# [Sumber]

Thursday, January 5, 2012

DAMPAK LINGKUNGAN SISTEM PERTANIAN LAHAN GAMBUT

PENDAHULUAN
Sejalan dengan peningkatan jumlah penduduk dan permintaan terhadap produk pertanian maka kebutuhan akan perluasan lahan pertanian juga meningkat. Lahan yang dulunya dianggap sebagai lahan marjinal, seperti lahan gambut, menjadi salah satu sasaran perluasan lahan pertanian. Lahan ini menjadi pilihan yang potensial terutama bagi perkebunan skala besar karena lebih jarang penduduknya sehingga konflik tata guna lahan relatif lebih kecil (Agus dan Subiksa, 2008).
Lahan gambut adalah lahan yang memiliki lapisan tanah kaya bahan organik (C-organik > 18%) dengan ketebalan 50 cm atau lebih. Bahan organik penyusun tanah gambut terbentuk dari sisa-sisa tanaman yang belum melapuk sempurna karena kondisi lingkungan jenuh air dan miskin hara. Oleh karenanya lahan gambut banyak dijumpai di daerah rawa belakang (back swamp) atau daerah cekungan yang drainasenya buruk (Agus dan Subiksa, 2008).
Gambut terbentuk dari timbunan sisa-sisa tanaman yang telah mati, baik yang sudah lapuk maupun belum. Timbunan terus bertambah karena
proses dekomposisi terhambat oleh kondisi anaerob dan/atau kondisi lingkungan lainnya yang menyebabkan rendahnya tingkat perkembangan biota pengurai. Pembentukan tanah gambut merupakan proses geogenik yaitu pembentukan tanah yang disebabkan oleh proses deposisi dan tranportasi, berbeda dengan proses pembentukan tanah mineral yang pada umumnya merupakan proses pedogenik (Hardjowigeno, 1986).

# [Data Tercatat]
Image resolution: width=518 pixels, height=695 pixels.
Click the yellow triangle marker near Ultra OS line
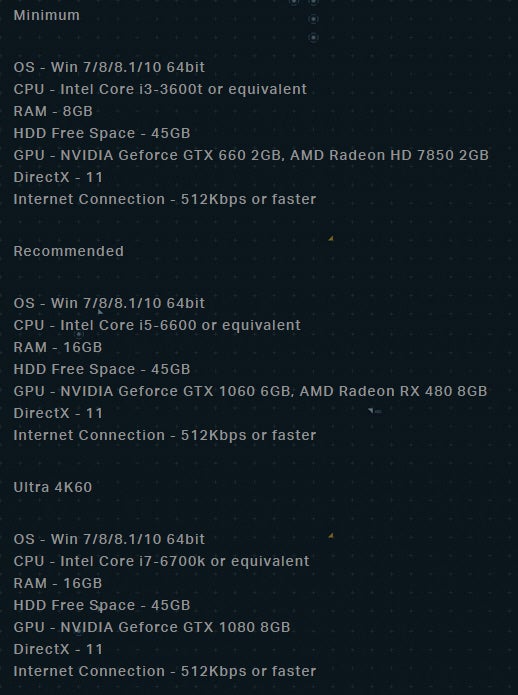(x=331, y=536)
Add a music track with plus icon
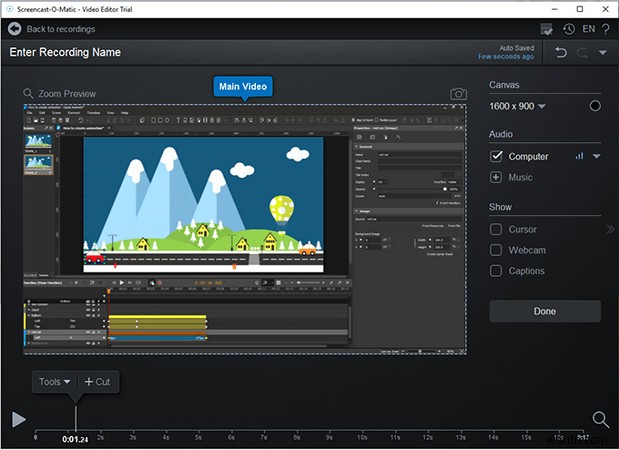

# [Tugas yang Diberikan 1]
Tuliskan ulang seluruh bagian teks tentang lahan gambut di atas, mulai dari "PENDAHULUAN" hingga "buruk (Agus dan Subiksa, 2008).".
# [Tugas yang Diberikan 2]
Menurut teks tentang lahan gambut, berapa ketebalan lapisan tanah kaya bahan organik yang harus dimiliki suatu lahan agar disebut lahan gambut?

# [Jawaban Lengkap 1]
PENDAHULUAN
Sejalan dengan peningkatan jumlah penduduk dan permintaan terhadap produk pertanian maka kebutuhan akan perluasan lahan pertanian juga meningkat. Lahan yang dulunya dianggap sebagai lahan marjinal, seperti lahan gambut, menjadi salah satu sasaran perluasan lahan pertanian. Lahan ini menjadi pilihan yang potensial terutama bagi perkebunan skala besar karena lebih jarang penduduknya sehingga konflik tata guna lahan relatif lebih kecil (Agus dan Subiksa, 2008).
Lahan gambut adalah lahan yang memiliki lapisan tanah kaya bahan organik (C-organik > 18%) dengan ketebalan 50 cm atau lebih. Bahan organik penyusun tanah gambut terbentuk dari sisa-sisa tanaman yang belum melapuk sempurna karena kondisi lingkungan jenuh air dan miskin hara. Oleh karenanya lahan gambut banyak dijumpai di daerah rawa belakang (back swamp) atau daerah cekungan yang drainasenya buruk (Agus dan Subiksa, 2008).

# [Jawaban Lengkap 2]
50 cm atau lebih.